Republicans who favor right-to-work legislation say it helps states grow economically. But Walker said that states with right-to-work laws have other policies that factor into economic growth, like lower taxes and more favorable regulatory climates.
On Wednesday, Kapenga told The Huffington Post that he hadn't had any discussions with Walker about any right-to-work legislation.
"My job in the legislature is to present a strong case for the legislation. Obviously [Walker] has to make the decision if it's a good thing for the state or not," he said.
Stephanie Bloomingdale of the state's AFL-CIO chapter said in a statement Wednesday that right-to-work legislation "would be a move in the wrong direction for Wisconsin."

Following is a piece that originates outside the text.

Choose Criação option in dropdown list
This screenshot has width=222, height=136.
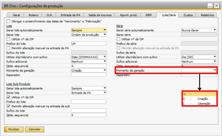(x=203, y=99)
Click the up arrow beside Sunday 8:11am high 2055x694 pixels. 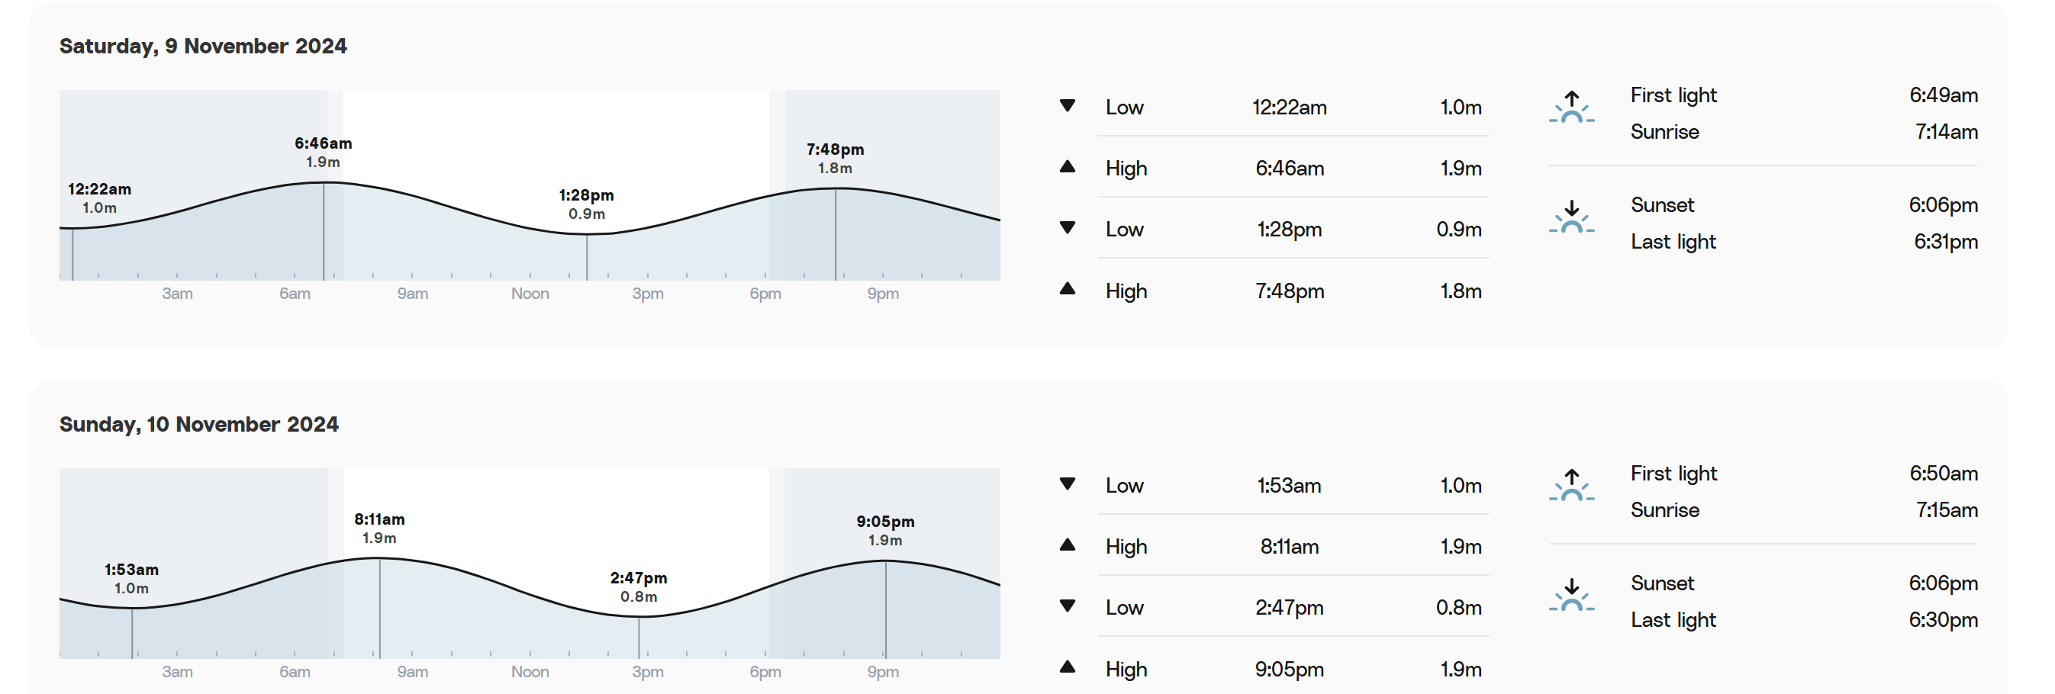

"So-called 'right to work' legislation is partisan distraction and a direct attack on all working families and our middle class," Bloomingdale added. "These bills have proven time and time again to decrease wages and safety standards in the workplace."
Walker and the state's unions have had an acrimonious relationship since the governor signed a law in 2011 that took collective bargaining rights away from public workers. That bill incited three weeks of massive protests, with tens of thousands of people gathering daily at the Wisconsin state capitol. Critics of Walker forced a recall election in 2012, which the governor survived, and the Wisconsin Supreme Court upheld the law earlier this year.
The governor is weighing a presidential bid in 2016, and so may hope to avoid another fight with labor as his national profile rises. In a concerning precedent for progressive and labor groups, however, Michigan's Republican Gov. Rick Snyder repeatedly stated that right-to-work legislation wouldn't be a priority of his but then signed the legislation when it reached his desk in 2012.